◆ **PROBLEM REQUIREMENTS**:
Below are records; copy every line in them that holds the word "icon".

_ _ _

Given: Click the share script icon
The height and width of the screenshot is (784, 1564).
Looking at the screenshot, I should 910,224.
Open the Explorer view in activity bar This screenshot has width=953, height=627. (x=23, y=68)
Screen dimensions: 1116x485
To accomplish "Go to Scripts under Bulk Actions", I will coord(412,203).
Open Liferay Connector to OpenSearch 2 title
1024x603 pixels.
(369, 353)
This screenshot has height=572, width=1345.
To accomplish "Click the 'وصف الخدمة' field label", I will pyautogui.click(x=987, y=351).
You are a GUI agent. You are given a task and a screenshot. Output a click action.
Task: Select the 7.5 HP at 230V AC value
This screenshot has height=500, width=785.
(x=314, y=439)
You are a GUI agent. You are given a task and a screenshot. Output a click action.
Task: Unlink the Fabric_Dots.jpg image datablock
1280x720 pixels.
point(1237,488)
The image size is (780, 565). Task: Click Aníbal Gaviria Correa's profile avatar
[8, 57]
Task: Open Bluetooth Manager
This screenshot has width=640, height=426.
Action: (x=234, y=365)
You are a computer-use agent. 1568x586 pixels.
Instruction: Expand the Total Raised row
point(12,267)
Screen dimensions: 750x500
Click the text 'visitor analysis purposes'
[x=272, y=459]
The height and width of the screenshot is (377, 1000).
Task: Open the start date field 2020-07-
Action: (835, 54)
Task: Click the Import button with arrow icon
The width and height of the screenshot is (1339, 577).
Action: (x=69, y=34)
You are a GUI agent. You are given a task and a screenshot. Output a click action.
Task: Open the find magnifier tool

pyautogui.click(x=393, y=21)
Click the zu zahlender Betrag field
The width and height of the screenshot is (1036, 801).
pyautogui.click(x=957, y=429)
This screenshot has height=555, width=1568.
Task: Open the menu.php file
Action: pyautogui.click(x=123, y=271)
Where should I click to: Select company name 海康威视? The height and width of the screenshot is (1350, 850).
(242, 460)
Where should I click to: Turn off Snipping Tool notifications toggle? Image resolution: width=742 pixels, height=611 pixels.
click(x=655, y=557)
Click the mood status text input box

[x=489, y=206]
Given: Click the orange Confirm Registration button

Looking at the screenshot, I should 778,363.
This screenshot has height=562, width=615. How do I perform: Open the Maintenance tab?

_ _ _

◆ **WRITTEN SOLUTION**:
Given: Click the share script icon
Task: Click the Import button with arrow icon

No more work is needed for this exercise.